Tarcísio defendeu o modelo. Citou escolas, infraestrutura e a Sabesp. Segundo ele, a privatização ampliou investimentos e levou água a dois milhões de pessoas.
Haddad cobrou a promessa de redução da tarifa de água. O governador respondeu que os preços chegaram a cair, mas que manter a redução poderia comprometer financeiramente a empresa.
Um julgamento da gestão ou da política nacional?
Haddad buscou transformar a eleição em um julgamento da gestão Tarcísio. Comparou São Paulo com outros estados e com seu próprio desempenho anterior.
Tarcísio concentrou sua defesa nas entregas do mandato. Tentou vincular Haddad aos problemas do governo Lula.
O resultado foi um debate estadual com forte presença da disputa nacional. Bolsonaro, Lula, política fiscal, economia e relação com o governo federal apareceram quase tanto quanto os temas diretamente ligados a São Paulo.
Perguntas Frequentes
Quem participou do primeiro debate pelo governo de SP?
Participaram Tarcísio de Freitas (Republicanos), atual governador, e Fernando Haddad (PT), ex-prefeito de São Paulo. O debate ocorreu neste domingo (9).
Qual foi o principal tema do debate?
O confronto virou um balanço de gestão dos últimos quatro anos, com forte presença da disputa nacional.
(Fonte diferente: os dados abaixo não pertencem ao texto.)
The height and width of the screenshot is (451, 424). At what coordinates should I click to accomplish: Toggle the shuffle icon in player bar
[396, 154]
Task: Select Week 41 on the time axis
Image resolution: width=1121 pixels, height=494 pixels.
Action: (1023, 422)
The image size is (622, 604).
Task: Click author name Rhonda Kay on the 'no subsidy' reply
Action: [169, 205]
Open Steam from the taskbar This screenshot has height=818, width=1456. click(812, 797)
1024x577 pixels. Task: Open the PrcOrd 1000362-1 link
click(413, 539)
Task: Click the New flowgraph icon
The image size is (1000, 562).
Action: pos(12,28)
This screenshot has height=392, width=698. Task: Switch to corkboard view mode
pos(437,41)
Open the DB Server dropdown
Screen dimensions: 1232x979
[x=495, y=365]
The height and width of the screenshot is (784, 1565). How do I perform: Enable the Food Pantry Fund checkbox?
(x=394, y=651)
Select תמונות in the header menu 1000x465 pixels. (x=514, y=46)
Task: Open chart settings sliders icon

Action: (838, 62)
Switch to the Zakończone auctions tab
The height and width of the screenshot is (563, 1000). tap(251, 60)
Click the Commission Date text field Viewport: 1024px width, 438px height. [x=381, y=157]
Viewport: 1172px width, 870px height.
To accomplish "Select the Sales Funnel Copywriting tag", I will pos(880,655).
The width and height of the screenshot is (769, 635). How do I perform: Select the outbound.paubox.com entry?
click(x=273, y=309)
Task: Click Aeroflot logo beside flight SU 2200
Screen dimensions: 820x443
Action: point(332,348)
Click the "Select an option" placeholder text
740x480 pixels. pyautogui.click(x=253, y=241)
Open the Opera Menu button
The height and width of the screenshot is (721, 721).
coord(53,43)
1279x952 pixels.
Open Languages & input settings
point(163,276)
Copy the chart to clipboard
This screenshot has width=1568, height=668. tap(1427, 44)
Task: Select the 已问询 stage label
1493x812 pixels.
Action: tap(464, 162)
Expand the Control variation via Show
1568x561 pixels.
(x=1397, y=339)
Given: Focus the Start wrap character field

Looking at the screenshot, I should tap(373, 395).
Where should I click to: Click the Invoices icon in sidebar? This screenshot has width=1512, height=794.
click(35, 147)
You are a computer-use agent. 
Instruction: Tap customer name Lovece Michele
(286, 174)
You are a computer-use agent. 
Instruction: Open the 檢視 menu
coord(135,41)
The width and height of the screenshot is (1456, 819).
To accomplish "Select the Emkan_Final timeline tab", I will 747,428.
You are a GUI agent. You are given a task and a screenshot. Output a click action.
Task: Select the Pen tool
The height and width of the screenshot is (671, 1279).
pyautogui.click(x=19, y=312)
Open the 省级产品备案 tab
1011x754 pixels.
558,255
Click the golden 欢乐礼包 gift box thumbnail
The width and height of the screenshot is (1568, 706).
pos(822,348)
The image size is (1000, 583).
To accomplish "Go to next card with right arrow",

Educação, segurança, privatizações e a relação com Brasília dominaram as falas.
O que Haddad disse sobre a educação em SP?
Haddad afirmou que São Paulo perdeu posições na qualidade do ensino médio e citou índices de alfabetização abaixo da média nacional. Também criticou a digitalização das escolas.
Como Tarcísio rebateu os ataques na segurança?
O governador citou os menores índices históricos de homicídios, latrocínios e roubos, além de mais de 500 operações com Ministério Público e Polícia Federal e investigações contra o PCC.
Qual foi a acusação sobre o Propag?
Haddad afirmou que São Paulo perdeu cerca de R$ 1 bilhão por mês ao demorar a aderir ao programa. Tarcísio negou motivação política e citou discordância com as condições iniciais.